== Data records

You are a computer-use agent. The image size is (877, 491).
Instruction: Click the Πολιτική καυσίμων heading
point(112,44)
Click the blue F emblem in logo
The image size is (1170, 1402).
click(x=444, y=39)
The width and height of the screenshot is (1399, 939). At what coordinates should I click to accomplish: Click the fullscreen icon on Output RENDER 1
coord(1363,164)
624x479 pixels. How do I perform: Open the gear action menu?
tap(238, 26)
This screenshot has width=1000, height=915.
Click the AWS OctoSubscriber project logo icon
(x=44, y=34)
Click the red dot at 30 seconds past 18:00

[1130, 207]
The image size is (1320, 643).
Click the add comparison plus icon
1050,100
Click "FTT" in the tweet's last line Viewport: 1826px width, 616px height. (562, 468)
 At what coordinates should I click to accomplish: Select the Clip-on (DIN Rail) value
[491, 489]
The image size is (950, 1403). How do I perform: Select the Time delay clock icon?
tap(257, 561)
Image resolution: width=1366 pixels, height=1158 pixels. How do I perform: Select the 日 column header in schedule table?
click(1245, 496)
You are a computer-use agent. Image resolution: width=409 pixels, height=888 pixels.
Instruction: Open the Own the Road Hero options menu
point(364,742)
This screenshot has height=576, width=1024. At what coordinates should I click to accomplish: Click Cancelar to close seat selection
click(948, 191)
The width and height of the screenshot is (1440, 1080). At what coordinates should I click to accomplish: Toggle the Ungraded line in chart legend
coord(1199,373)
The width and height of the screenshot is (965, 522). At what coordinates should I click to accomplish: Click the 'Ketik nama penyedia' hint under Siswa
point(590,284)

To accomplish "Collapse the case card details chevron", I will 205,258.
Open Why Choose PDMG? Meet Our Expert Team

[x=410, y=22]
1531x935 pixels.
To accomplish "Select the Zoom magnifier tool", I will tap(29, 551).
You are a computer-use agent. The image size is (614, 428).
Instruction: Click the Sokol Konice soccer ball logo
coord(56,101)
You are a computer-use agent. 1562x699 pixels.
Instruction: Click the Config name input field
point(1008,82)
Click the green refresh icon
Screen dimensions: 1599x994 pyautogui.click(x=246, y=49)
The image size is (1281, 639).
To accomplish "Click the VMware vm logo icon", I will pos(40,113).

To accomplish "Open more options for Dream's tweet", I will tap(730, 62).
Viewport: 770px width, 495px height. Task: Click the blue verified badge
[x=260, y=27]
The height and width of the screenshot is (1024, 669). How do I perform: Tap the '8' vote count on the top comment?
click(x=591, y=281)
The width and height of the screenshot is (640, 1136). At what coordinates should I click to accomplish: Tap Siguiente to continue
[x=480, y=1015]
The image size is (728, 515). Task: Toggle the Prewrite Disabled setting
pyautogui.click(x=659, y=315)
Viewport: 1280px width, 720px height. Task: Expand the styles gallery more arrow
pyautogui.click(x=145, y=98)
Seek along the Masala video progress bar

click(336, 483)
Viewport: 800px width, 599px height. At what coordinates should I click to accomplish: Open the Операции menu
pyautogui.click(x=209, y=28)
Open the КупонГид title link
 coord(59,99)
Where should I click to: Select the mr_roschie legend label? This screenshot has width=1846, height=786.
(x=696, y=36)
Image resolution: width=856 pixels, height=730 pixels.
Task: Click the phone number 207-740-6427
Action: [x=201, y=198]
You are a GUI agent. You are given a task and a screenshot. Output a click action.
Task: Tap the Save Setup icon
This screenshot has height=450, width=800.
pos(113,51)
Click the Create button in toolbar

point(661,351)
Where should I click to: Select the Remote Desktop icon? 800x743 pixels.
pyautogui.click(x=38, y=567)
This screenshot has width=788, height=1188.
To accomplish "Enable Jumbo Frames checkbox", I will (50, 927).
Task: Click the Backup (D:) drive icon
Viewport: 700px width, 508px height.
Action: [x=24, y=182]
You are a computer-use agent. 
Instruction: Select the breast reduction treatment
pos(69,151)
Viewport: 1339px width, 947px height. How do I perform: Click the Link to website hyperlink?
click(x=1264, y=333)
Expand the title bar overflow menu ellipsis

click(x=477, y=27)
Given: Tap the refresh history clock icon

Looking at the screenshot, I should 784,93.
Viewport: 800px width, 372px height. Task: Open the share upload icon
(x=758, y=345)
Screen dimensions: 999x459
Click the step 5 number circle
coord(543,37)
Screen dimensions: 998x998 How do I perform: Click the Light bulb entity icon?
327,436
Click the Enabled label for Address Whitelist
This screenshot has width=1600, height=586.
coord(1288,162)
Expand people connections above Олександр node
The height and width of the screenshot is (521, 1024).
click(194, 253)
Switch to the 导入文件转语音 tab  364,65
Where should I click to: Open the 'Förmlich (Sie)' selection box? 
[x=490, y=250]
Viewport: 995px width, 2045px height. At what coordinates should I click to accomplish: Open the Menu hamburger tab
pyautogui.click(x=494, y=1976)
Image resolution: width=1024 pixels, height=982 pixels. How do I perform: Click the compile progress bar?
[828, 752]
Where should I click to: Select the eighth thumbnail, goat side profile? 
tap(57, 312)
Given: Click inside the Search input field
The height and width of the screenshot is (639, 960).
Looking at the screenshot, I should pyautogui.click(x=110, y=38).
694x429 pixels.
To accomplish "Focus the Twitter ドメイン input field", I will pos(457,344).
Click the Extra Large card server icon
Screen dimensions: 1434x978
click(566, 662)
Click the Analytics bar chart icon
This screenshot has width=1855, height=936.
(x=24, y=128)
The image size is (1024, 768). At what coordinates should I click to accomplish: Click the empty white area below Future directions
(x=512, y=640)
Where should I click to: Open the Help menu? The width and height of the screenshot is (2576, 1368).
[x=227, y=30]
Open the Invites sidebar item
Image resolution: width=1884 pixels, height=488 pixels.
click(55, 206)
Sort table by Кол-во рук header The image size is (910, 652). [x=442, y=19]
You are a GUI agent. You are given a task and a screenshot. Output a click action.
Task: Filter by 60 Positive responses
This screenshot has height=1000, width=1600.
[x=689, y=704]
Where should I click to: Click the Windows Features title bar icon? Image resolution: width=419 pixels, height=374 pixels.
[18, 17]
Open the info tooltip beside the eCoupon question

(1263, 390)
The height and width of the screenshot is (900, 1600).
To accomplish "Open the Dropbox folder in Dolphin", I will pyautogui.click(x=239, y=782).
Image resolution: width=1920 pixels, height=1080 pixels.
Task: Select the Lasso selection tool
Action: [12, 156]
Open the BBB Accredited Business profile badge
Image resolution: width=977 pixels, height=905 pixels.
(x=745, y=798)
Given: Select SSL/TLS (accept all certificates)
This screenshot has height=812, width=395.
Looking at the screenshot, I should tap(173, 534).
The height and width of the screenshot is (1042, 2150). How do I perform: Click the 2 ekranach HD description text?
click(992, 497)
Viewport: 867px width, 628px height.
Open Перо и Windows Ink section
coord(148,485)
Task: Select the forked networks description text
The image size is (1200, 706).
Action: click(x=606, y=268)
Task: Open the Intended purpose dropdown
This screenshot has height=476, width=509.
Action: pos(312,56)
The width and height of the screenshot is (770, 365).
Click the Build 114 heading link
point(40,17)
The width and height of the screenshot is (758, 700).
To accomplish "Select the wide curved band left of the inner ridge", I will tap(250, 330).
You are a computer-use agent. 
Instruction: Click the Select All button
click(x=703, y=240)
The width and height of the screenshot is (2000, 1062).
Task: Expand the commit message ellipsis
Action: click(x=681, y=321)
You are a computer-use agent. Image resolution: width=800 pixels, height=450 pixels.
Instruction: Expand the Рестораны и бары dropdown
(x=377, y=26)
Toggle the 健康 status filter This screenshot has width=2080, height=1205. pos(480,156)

====

§ Problem requirements:
Look over the listing and return each line that holds "tweet".

§ Solution to the exercise:
Click "FTT" in the tweet's last line Viewport: 1826px width, 616px height. (562, 468)
To accomplish "Open more options for Dream's tweet", I will tap(730, 62).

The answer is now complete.